Quella di V. e di C. è una storia che si intreccia con la storia di una giornata qualunque di mezza estate. Eppure quel giorno di agosto era destinato di lì a poco a diventare speciale nella loro memoria e terribile per quella di un’intera città. V. e C. si conoscono da poco e si danno appuntamento all’ombra di un albero, un acero campestre, in attesa di quel primo bacio che li avrebbe uniti felicemente. Ed è proprio in quel momento che, per uno strano gioco del destino, una coltre di fumo squarcia il cielo e si rivela ai due giovani innamorati.  Era il 06 agosto 2018. Il fumo era quello di una serie di violente esplosioni scatenate da un tamponamento a catena che sul Raccordo di Casalecchio dell’A14, all’ingresso di Bologna, ha visto coinvolta anche un’autocisterna carica di GPL. Quel tremendo boato e il fumo nero che invase il cielo sul capoluogo emiliano restano impressi nella memoria di tutti quelli che quel giorno si trovavano a passare per quei luoghi. Micro e macro, collettivo e personale: sono queste le dicotomie su cui si regge la ricerca di Vincenzo D’Argenio, artista di origini campane, che presenta negli spazi di Senape Vivaio Urbano, a Bologna, la personale dal titolo “Deflagrazione” a cura di Maria Chiara Wang, che inaugura venerdì 25 settembre.

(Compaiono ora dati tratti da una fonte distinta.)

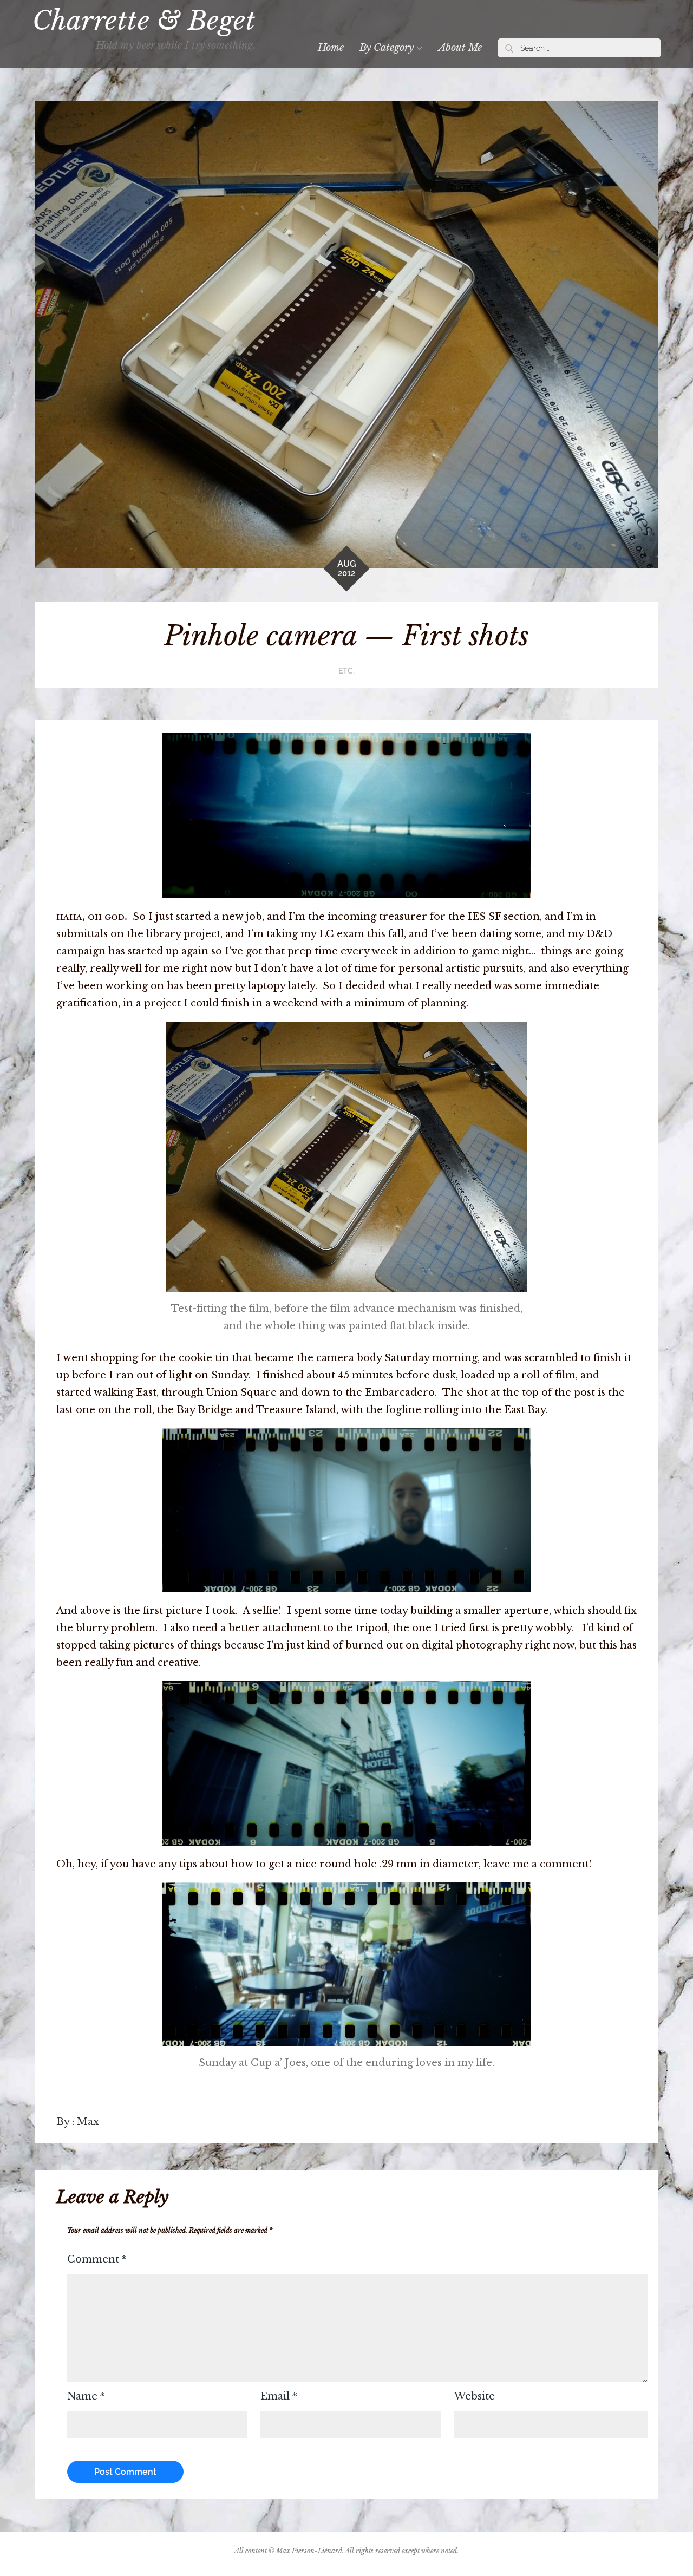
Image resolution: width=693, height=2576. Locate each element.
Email (278, 2396)
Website (474, 2396)
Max (88, 2122)
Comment (97, 2259)
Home (331, 48)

Il progetto di D’Argenio è quello di dare vita a un’installazione diffusa che vuole raccontare un momento che in lui ha generato uno stato d’animo contrastante. «Due le icone che fungono da filo conduttore tra gli episodi di questa narrazione, il fuoco e l’acero, complementari in un dualismo indissolubile. Il primo, richiamandosi alla concezione stoico-eraclitea, rappresenta lo spirito vitale del mondo, il principio attivo da cui tutto deriva e a cui tutto ciclicamente ritorna mediante una conflagrazione universale (o ecpiròsi); l’acero, invece, nel solco della cultura giapponese, simboleggia gli amanti, il rinnovamento, la rinascita», scrive Wang nel testo che accompagna la mostra.

La parte intima del racconto la troviamo evocata dall’installazione a parete, un collage di 50 scansioni su carta fine art che riproduce il telo a fiori su cui D’Argenio si trovava al momento dell’esplosione. L’atmosfera romantica è rincalzata dalla presenza di un prato sintetico sul pavimento e dalla riproduzione delle sonorità del parco, registrate e riprodotte dall’artista su un apposito vinile.

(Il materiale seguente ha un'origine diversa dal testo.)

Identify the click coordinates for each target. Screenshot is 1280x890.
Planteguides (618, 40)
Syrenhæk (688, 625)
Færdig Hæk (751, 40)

La parte della memoria collettiva di quel tragico giorno è invece restituita in un video che assembla le diverse documentazioni pubblicate, riproponendo anche in quest’azione la dualità Io – Altro che regge tutto il uso lavoro. Il video mescola immagini pubbliche ai ricordi privati di chi, in quel momento, stava riprendendo la scena. Le cinquantacinque piante di miglio essiccate che accolgono il video, sono omaggio toccante al quartiere più di tutti colpito da quel tragico incidente, Borgo Panigale, ricordando l’etimologia del suo nome che deve la sua origine proprio alla presenza diffusa dell’antico cerale anche conosciuto come panico.

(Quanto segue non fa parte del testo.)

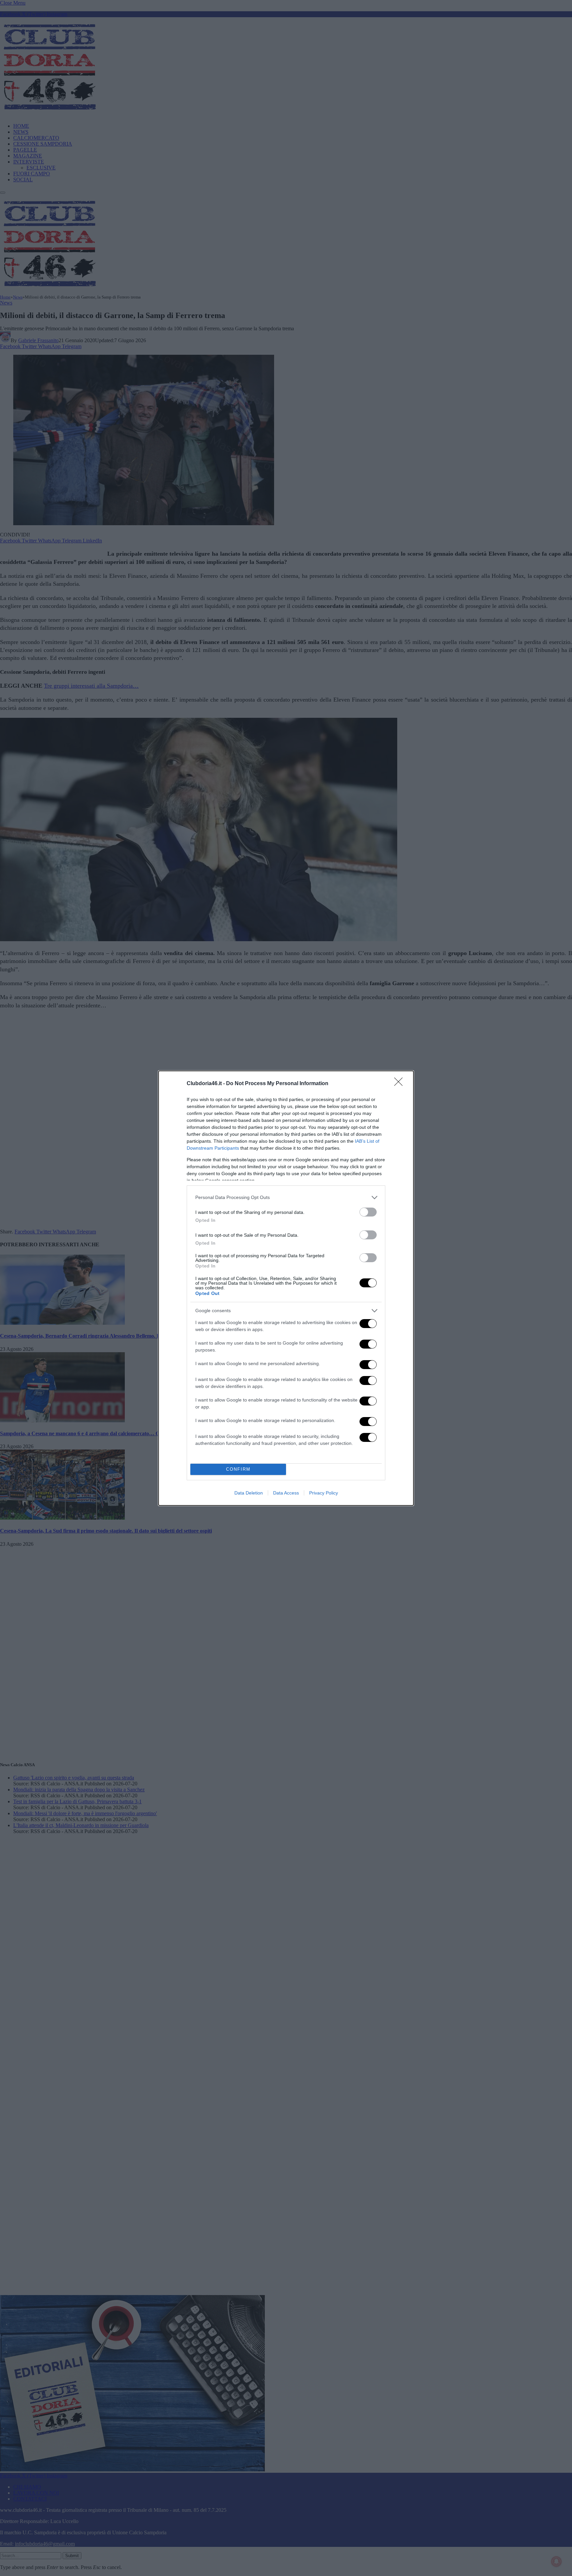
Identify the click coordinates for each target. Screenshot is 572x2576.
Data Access (286, 1492)
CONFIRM (238, 1469)
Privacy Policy (323, 1492)
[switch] (368, 1212)
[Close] (400, 1084)
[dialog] (286, 1288)
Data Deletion (248, 1492)
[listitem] (286, 1197)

Con “Deflagrazione”, Vincenzo D’Argenio ci offre l’occasione di essere spettatori e testimoni di un avvenimento unico, di una strana coincidenza, ironica e tragica, eros e tanhatos, e che in sé accoglie il senso stesso della vita, la sua imprevedibilità e il suo dramma affrontato con lo sguardo attento e delicato dell’arte.